Why is the Bill needed? First, because there is always an advantage to be gained from greater openness in the routine administration of public affairs. Greater public awareness will increase, and it will improve the standing of the monitoring agencies responsible for public safety. Secondly, many of the notices issued under the Health and Safety at Work etc. Act are already made available to trade union representatives to the work force at the place affected. Why should the public not know, too, when there is a wider hazard to them?

Thirdly, the industrial air pollution inspectorate already lists notices that it has served in its annual report, but that list, by its very nature, is retrospective and out of date, and no explanations or details are given.

Fourthly, it is important that persistent offenders under safety regulations are brought to public attention. The "unfair picture of a firm's record" argument, which has been made in the past about publication of details of notices, is partly covered by the provision placed in the Bill for the firm's own account to be put in the register. It would frequently lead to an entirely correct impression being given to the public about the performance and safety record of the firm if information is publicly available about breaches of safety and environmental provisions.

Fifthly, the prospect of publication will assist inspectors in ensuring compliance with legislation. A large amount of the work of inspectors is done by a process of informal warnings, discussions and letters. When those informal procedures are ignored, formal notices are served. The threat of publication will be an added weapon in the hands of inspectors, ensuring speedy compliance.
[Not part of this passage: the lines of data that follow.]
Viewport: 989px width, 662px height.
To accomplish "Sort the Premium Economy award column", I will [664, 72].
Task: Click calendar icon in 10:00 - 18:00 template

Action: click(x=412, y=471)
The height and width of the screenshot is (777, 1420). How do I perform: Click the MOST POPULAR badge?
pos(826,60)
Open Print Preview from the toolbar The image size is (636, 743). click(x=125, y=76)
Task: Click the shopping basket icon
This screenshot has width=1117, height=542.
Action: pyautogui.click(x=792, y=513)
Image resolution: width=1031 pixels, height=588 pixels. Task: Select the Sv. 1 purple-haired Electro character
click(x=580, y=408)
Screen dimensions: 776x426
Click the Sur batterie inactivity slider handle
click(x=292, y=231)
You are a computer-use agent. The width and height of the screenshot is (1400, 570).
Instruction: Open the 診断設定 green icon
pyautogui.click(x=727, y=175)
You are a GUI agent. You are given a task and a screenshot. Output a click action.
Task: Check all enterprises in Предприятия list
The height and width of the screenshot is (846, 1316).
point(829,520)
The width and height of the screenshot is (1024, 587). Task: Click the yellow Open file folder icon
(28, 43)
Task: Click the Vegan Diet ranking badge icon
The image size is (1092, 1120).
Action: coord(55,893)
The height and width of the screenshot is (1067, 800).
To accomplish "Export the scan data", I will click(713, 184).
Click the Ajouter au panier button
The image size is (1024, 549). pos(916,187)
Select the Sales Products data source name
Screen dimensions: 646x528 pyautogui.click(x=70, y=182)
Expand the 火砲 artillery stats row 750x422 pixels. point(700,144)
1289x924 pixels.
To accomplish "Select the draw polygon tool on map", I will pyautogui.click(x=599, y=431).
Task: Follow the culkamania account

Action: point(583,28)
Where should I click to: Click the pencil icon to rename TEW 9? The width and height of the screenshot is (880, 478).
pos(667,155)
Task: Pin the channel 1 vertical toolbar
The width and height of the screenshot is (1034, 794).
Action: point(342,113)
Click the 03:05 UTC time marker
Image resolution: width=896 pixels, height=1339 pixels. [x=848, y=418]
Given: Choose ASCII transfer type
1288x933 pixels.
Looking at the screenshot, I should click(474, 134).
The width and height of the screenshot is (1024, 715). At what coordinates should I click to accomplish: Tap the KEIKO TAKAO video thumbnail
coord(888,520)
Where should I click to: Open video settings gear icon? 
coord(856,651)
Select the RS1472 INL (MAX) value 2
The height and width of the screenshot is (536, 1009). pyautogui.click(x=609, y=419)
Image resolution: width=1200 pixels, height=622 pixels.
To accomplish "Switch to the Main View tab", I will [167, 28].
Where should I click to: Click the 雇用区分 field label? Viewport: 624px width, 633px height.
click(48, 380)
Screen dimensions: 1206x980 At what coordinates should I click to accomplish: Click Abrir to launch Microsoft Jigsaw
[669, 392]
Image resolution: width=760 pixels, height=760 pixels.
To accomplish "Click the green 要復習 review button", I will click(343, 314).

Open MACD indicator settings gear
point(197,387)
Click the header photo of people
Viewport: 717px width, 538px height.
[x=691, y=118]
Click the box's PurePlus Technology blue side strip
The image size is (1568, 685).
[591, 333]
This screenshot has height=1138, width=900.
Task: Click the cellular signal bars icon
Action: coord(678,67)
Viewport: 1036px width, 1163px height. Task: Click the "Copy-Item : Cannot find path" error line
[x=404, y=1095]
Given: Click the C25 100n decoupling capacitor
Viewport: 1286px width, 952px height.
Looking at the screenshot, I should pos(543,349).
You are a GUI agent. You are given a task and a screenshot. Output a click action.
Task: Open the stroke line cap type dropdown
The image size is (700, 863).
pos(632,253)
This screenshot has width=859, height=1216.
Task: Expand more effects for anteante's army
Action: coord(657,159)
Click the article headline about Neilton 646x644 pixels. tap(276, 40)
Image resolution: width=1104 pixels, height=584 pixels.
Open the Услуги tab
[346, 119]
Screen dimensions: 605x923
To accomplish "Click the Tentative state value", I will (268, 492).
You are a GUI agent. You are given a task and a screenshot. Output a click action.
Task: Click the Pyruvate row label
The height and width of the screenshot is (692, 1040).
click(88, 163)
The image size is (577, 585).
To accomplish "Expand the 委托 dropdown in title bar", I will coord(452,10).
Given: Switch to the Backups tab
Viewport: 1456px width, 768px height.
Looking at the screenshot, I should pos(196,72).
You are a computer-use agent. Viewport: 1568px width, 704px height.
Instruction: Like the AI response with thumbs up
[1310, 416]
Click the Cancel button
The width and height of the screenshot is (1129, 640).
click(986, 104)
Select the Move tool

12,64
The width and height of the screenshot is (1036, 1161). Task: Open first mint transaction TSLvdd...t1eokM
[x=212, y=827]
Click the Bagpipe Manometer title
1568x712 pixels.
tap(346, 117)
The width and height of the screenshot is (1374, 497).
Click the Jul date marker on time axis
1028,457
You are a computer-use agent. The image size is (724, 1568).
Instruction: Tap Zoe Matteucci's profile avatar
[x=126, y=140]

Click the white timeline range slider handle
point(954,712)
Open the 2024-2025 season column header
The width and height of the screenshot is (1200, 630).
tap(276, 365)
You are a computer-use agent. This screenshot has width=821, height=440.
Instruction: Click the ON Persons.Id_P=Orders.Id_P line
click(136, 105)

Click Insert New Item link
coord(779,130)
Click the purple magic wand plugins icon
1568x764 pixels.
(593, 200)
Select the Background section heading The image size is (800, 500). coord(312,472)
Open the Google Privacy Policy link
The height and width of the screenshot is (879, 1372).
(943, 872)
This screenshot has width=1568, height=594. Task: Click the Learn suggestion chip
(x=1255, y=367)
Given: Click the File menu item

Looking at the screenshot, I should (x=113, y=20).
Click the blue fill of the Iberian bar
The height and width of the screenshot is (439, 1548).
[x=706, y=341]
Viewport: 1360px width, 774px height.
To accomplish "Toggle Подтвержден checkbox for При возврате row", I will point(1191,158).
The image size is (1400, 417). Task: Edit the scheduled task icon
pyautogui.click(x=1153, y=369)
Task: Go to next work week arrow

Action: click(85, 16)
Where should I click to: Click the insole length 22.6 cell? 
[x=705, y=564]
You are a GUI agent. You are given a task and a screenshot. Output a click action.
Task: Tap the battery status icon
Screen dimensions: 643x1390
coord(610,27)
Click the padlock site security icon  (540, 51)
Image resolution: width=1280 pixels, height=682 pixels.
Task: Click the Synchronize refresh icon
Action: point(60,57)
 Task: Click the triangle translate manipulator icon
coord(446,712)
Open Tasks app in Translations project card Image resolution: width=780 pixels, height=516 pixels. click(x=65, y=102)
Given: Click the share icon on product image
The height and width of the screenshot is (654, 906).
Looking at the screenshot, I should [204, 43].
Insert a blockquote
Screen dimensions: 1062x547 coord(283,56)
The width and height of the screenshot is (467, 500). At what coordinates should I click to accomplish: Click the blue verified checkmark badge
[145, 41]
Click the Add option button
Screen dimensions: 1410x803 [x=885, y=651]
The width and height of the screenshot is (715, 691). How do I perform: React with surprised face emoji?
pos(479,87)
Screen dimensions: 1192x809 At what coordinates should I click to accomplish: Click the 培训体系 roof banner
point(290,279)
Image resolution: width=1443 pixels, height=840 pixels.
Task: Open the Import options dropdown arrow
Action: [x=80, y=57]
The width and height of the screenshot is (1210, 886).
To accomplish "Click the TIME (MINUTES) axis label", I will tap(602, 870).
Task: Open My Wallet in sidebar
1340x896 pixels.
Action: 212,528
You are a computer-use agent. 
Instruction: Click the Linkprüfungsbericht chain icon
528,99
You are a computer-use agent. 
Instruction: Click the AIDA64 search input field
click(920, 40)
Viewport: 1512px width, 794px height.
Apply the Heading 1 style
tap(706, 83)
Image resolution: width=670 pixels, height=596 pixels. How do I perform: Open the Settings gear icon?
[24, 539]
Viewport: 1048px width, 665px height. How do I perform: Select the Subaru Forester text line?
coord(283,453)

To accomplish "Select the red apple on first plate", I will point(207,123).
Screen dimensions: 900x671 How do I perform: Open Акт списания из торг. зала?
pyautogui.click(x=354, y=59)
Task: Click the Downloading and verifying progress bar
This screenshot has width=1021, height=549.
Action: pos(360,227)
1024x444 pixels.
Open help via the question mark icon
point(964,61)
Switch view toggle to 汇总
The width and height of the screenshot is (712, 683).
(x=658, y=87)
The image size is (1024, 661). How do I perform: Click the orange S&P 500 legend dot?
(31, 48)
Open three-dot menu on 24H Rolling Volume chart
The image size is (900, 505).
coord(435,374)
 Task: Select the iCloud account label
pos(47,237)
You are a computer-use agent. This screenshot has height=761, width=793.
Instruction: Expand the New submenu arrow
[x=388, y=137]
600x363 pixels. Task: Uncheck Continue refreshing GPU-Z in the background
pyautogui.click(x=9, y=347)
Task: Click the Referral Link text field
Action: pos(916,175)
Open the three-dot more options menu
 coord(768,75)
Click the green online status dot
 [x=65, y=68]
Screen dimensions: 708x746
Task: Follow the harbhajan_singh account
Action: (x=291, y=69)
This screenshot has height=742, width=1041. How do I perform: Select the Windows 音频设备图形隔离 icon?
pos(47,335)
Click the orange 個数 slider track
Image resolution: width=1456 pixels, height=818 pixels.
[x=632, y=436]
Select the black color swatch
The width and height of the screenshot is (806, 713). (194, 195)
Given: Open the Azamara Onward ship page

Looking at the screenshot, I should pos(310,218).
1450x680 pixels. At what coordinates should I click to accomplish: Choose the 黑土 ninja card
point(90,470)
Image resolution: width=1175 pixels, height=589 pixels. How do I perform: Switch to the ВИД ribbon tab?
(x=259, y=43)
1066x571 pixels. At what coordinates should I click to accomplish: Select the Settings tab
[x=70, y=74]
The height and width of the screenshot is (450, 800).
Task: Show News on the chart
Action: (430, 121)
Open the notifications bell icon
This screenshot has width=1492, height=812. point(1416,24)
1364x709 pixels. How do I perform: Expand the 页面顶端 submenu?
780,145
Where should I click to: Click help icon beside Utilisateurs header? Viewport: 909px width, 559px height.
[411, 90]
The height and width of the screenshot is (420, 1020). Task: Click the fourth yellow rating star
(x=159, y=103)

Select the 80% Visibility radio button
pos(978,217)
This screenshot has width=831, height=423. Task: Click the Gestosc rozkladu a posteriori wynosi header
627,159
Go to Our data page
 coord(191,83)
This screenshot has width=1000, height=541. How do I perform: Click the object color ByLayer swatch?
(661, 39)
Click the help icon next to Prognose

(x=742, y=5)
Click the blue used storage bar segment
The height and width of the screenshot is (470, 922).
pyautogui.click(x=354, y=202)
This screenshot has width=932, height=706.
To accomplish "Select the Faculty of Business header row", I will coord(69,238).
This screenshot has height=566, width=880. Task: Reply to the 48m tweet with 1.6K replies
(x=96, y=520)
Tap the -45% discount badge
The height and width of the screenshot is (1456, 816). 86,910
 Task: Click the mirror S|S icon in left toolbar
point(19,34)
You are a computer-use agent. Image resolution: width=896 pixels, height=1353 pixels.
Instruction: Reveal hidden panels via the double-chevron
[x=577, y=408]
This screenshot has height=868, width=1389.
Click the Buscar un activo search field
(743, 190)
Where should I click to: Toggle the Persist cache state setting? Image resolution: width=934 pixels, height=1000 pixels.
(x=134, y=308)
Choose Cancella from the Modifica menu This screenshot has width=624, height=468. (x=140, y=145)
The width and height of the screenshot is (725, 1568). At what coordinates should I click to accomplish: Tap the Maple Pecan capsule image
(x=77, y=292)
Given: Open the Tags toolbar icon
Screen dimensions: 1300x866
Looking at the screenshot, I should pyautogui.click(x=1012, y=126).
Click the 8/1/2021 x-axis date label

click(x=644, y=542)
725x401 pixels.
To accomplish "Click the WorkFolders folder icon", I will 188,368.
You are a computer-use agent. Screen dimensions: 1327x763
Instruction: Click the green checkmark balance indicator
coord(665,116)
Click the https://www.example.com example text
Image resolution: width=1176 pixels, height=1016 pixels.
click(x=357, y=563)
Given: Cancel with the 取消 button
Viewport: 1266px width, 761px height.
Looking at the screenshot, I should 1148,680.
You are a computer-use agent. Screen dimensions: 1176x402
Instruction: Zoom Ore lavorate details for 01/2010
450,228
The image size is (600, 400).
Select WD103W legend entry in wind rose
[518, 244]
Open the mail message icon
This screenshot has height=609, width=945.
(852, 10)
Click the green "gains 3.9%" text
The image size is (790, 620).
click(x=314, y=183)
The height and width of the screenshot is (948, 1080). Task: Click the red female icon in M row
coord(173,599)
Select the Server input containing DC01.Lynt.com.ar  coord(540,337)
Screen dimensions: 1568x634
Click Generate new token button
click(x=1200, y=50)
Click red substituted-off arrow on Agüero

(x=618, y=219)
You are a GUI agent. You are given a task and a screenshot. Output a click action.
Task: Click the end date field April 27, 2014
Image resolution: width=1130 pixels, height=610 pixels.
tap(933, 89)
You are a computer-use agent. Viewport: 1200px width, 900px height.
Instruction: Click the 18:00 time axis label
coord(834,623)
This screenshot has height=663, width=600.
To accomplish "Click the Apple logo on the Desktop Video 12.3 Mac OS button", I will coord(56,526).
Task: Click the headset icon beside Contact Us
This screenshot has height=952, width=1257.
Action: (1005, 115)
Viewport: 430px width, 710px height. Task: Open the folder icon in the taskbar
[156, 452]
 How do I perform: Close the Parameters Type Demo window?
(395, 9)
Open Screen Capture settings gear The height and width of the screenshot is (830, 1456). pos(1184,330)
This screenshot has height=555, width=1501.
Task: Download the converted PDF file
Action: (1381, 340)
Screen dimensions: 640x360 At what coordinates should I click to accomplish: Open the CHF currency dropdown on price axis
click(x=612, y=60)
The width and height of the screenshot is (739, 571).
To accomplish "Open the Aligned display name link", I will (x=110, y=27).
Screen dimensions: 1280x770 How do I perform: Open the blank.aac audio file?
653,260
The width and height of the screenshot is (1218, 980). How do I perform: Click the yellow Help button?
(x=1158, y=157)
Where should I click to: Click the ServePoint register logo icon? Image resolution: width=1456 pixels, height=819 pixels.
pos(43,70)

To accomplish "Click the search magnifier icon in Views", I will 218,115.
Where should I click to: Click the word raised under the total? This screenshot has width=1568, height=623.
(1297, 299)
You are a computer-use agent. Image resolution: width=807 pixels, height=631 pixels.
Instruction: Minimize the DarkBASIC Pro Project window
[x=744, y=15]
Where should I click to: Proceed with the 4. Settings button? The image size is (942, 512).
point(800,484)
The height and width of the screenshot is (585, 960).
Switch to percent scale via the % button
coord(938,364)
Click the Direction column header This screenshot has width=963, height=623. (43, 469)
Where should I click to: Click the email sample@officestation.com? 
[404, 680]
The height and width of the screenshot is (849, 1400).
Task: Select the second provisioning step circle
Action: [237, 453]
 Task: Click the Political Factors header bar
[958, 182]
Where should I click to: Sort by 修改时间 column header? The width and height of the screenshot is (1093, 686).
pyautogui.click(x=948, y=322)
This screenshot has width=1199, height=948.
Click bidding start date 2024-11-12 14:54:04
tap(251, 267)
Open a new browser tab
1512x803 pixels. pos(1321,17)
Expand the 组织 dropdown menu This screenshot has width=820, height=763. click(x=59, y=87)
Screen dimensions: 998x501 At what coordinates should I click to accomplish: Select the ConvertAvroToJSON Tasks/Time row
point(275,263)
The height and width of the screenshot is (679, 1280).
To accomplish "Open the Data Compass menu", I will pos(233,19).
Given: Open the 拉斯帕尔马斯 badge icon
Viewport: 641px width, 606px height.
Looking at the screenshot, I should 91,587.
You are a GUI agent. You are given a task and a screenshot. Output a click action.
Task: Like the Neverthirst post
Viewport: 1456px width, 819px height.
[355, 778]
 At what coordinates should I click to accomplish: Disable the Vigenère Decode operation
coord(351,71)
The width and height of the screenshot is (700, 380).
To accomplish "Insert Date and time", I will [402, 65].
Let me give an example which relates to an event that is still very much on the minds of hon. Members—the tragic fire at King's Cross last November. We know from unpublished documents which have never officially come into the public domain that there was an inspection of King's Cross along with Paddington, Marylebone and Baker Street tube stations, on 24 March last year, which was carried out by the railways inspectorate. It found a series of problems relating to the possibility of fire risk. No prohibition notice was issued until 10 December 1987, after the King's Cross fire occurred. That notice had to be issued because, dating back from March last year, items of safety work which had been required at the original inspection had not been carried out.

Several questions about the lapse of time between those two events must be asked, but the key point is that if a notice became public knowledge when it was issued, it would be much easier for inspectors to secure speedy compliance with requirements that they have put on organisations such as London Underground. I say that with some feeling because four of my constituents died in the fire. Any step, however small or tentative, which would help to prevent such tragedies should be welcomed

What might the objections to my Bill be? There might be an argument about resource implications. I am anxious to make the process of publication in register form as simple and cheap as possible. I hope that we can discuss that in Committee if the Government are unhappy with my proposals.

The second argument—which has been raised—is that publication might encourage more appeals. That is partly taken care of by the provision for compensating statements by the affected firm. It is important to remember, however, that the appeals procedure is itself public, so appealing to a tribunal to avoid unfair and unfavourable publicity is not necessarily effective.

I believe that, under my Bill, fewer notices would be served and that the informal pre-notice procedure would be strengthened. That would be a very good thing.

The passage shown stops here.